Association pour la Pensée Complexe
Association pour la Pensée Complexe
 

Note de lecture

Rédigée par MAHOUDEAU Julien sur l'ouvrage de THOMAS Samuel et MORIN Edgar :
« REGARD SUR EDGAR, Entretiens thématiques avec Edgar Morin, Un film de Samuel Thomas »
     Edition Montparnasse, Paris 2004, 267mn
Voir l'ouvrage dans la bibliothèque du RIC

Les Editions Montparnasse proposent une collection de DVD intitulée « Regards». Celle-ci a pour objectif de présenter soit l’œuvre de scientifiques, philosophes, penseurs, personnages historiques (on y trouve ainsi des regards sur Gilles Deleuze, Fidèle Castro, Toni Negri, Norman Mailer) soit des regards thématiques (Algérie, Iran, Mai 68, etc.).

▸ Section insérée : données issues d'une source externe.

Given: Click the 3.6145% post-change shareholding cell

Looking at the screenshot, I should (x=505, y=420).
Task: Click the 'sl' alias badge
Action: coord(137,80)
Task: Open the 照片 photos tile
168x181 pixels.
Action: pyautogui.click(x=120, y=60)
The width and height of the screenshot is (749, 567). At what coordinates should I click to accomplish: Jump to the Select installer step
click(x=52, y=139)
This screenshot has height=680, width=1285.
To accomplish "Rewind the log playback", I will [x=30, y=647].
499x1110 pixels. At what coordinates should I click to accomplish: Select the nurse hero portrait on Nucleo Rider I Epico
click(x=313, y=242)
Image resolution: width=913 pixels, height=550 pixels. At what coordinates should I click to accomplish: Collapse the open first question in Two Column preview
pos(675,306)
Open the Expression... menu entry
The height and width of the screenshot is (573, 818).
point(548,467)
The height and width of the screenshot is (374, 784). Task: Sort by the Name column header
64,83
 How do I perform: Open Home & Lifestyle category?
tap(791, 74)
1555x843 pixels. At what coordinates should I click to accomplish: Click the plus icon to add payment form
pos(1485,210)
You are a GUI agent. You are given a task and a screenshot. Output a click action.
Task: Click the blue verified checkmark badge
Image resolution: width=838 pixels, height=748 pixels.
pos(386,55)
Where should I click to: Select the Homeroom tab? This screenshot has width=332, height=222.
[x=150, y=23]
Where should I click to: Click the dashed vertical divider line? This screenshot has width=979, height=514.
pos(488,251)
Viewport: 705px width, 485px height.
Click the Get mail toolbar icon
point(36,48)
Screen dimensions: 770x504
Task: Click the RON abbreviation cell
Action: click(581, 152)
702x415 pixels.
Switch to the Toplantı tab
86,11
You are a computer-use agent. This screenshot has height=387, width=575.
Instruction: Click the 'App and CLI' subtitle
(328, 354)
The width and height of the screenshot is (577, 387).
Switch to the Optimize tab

Edgar Morin, penseur fondamental de notre temps, s’est prêté à cet exercice conduit par Samuel Thomas, les deux hommes nous offrant ainsi une réalisation originale et passionnante. En 2 DVD, celle-ci propose un film en deux parties qui présente une série d’entretiens thématiques avec Edgar Morin, abordant quelques 50 thèmes qui traversent l’œuvre et la vie du grand penseur français. Présentés en séquences vidéo de 5 à 7 minutes, ceux-ci vont d’ « autodidacte » à « utopie» en passant par exemple par « Karl Marx » et « Esprit de la vallée ». Le DVD est complété d’un film autobiographique de 14 minutes, tourné vers l’historique du cheminement de la pensée d’Edgar Morin et l’influence qu’ont pu y avoir quelques évènements essentiels de sa vie. Deux axes peuvent structurer une rapide réflexion autour de ce DVD, l’un portant sur le fond, l’autre sur la forme: s’agit-il d’un bon aperçu de la pensée d’Edgar  Morin ? Le support DVD, qui entre dans la catégorie des hypermédias, permet-il ici des modes d’appréhension du contenu que n’aurait pas permis le livre ? Fond et forme étant pour moi indissociables, cette petite note de visionnage se doit de naviguer de l’un à l’autre…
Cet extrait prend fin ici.